A blessing unfolded: a friend who is also a therapist referred me to a colleague certified in Somatic Experiencing, a therapy technique used in the treatment of trauma. Many people with anxiety disorders are trauma survivors, and it turned out that I was one of them.
Candy, my trauma recovery therapist, introduced me to the concept of drawing mandalas several months into therapy. It happened one session when I was crying so hard I could hardly breathe. She put a piece of paper in front of me along with pastel chalks and told me to "draw a circle." Then "now draw something inside the circle." Not knowing what to draw, what I was doing or why, I followed her directions. My crying slowly calmed. When I finished, she told me to date it and give it a title in one of the bottom corners, followed by a word that described how I felt: Sea. Wishfulness.
Done? Not yet. Next, on the opposite corner Candy guided me to make a list of the colors I used, and next to each one, briefly describe what that color meant to me in that drawing, at that moment.
Purple - pleasure, Magenta - passion/life, Yellow - joy, Green - life, Aqua/Blue - water, refreshing, renewal, Yellow/Green - life/sand/relax, Orange - warmth, variety, Golden - sun, warmth, comfort
She then began to explain that I had just connected with my subconscious in a way I couldn't have with words right then.
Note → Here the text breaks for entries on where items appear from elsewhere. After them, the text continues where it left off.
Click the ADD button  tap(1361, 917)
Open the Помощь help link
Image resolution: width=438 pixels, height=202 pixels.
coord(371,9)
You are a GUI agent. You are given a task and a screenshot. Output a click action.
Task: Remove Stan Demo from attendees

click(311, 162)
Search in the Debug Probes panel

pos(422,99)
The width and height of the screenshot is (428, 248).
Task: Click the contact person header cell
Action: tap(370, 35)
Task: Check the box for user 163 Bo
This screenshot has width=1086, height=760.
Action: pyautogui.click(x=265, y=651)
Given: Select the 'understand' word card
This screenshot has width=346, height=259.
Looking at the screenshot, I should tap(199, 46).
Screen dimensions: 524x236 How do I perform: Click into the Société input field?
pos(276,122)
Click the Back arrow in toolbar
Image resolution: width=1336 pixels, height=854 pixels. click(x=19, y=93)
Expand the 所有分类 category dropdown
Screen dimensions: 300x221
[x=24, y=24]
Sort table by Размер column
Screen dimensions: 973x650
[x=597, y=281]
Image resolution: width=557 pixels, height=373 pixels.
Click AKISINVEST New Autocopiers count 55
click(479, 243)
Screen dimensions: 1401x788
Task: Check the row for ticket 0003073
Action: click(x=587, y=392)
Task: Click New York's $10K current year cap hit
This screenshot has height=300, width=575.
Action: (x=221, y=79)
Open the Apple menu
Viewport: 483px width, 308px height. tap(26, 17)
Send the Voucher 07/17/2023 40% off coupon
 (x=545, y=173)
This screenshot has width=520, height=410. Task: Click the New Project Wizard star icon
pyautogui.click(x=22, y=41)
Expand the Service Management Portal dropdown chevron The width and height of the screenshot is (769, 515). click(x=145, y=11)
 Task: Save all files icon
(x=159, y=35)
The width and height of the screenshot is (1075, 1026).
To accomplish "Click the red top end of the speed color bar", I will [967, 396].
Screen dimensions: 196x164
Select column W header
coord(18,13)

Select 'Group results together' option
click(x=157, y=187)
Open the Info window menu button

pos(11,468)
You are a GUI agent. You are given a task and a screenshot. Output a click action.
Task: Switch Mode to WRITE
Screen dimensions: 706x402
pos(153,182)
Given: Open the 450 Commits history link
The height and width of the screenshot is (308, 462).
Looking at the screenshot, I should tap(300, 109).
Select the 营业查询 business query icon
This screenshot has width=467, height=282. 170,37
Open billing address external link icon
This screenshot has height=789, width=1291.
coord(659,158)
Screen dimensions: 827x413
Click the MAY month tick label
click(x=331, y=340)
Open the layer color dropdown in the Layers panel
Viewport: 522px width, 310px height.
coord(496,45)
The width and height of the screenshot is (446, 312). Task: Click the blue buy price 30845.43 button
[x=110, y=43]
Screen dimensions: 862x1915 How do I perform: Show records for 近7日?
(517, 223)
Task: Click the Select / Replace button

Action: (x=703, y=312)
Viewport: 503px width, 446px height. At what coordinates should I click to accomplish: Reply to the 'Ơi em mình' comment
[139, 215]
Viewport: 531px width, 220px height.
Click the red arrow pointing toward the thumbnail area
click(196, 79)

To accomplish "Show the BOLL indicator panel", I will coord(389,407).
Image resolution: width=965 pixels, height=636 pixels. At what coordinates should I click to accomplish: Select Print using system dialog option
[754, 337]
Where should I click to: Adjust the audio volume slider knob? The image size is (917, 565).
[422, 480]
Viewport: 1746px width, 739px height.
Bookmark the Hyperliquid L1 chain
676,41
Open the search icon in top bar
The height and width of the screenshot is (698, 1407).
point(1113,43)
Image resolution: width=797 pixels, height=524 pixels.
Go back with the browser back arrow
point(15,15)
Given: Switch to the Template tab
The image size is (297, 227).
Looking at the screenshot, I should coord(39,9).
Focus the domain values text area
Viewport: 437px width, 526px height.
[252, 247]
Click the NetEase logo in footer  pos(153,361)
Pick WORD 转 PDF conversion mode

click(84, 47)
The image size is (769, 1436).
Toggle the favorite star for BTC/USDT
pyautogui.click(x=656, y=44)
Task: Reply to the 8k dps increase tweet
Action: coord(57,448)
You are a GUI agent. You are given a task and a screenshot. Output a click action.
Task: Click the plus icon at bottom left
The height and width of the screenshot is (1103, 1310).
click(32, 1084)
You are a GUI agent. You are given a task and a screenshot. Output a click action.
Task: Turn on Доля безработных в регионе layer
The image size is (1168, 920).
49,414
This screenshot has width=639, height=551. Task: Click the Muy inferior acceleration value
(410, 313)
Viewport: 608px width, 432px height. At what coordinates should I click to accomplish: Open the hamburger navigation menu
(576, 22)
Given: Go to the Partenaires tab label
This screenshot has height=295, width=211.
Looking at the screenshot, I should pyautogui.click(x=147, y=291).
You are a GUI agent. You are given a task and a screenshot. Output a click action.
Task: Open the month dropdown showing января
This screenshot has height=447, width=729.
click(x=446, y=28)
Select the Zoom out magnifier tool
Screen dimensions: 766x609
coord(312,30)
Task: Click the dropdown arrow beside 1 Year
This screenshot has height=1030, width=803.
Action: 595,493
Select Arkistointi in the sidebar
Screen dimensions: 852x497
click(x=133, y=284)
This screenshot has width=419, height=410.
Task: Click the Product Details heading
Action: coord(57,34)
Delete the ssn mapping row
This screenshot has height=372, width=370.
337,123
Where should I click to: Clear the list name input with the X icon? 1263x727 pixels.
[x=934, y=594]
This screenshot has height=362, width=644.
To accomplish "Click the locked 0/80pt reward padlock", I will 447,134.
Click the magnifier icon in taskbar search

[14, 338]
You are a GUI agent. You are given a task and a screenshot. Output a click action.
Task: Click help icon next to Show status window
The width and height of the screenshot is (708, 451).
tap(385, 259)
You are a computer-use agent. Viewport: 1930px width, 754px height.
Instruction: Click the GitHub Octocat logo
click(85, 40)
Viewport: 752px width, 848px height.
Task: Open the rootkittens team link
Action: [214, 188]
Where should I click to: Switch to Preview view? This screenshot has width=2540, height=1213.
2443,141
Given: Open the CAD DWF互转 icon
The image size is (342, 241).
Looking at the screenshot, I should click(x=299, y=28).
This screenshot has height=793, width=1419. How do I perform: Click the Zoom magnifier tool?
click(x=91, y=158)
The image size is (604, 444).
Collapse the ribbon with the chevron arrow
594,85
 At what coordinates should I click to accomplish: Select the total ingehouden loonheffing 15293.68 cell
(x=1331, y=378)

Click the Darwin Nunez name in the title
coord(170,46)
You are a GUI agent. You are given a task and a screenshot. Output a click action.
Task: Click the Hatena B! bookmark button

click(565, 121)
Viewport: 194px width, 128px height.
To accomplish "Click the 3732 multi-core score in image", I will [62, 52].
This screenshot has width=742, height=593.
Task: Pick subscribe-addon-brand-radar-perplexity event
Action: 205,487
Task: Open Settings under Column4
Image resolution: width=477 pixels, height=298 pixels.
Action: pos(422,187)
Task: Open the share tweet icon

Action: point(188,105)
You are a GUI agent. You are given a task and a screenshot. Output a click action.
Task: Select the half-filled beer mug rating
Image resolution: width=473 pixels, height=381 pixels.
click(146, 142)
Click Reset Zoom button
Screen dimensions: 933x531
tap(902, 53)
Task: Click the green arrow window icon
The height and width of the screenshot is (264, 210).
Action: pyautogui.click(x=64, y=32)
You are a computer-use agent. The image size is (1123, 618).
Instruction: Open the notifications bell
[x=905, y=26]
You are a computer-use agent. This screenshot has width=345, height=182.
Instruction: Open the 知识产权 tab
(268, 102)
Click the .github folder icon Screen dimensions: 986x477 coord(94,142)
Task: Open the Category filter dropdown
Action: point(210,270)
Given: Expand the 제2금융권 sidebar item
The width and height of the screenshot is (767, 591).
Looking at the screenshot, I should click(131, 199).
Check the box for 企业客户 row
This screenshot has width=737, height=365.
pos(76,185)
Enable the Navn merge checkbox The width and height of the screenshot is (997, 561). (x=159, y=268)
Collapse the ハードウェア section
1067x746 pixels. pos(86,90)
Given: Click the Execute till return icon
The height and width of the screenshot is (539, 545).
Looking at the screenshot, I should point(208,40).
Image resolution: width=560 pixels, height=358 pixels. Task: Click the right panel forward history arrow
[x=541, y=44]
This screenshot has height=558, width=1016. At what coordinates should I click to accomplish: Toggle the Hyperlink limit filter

That that along with immense anxiety and despair, life, comfort, etc resided within me. That everything I needed to heal was already inside me. Hard to take in, I choose to trust and believe her.
So began a practice that has continued in the years since. I would learn that certain characteristics of my drawings, such as a fat wide outer circle meant that I needed a sense of protection. Other aspects pointed to me being on the cusp of transition. Almost 100 mandalas later, I've lived in Discovery, Uncovery, and Recovery, often overlapping the same way people shift between the five stages of grief, and often repeating the same theme - sad, overwhelmed, grief.
Trauma recovery has been the most important work of my life, and I am compelled to tell my story. Exhibiting these mandalas allows me to share my journey, touch people’s hearts, inspire and challenge them, and offer a new way of looking at themselves and the world. Perhaps encourage someone in pain to ask for help and support.
The exhibit "go slow: woman on a journey" features some of the mandalas that best represent the three phases. Currently there are eight each in Discovery, Uncovery and Recovery. Space allowing, the exhibit will grow, providing additional insight, encouragement and inspiration to others in their own journeys of exploration and life.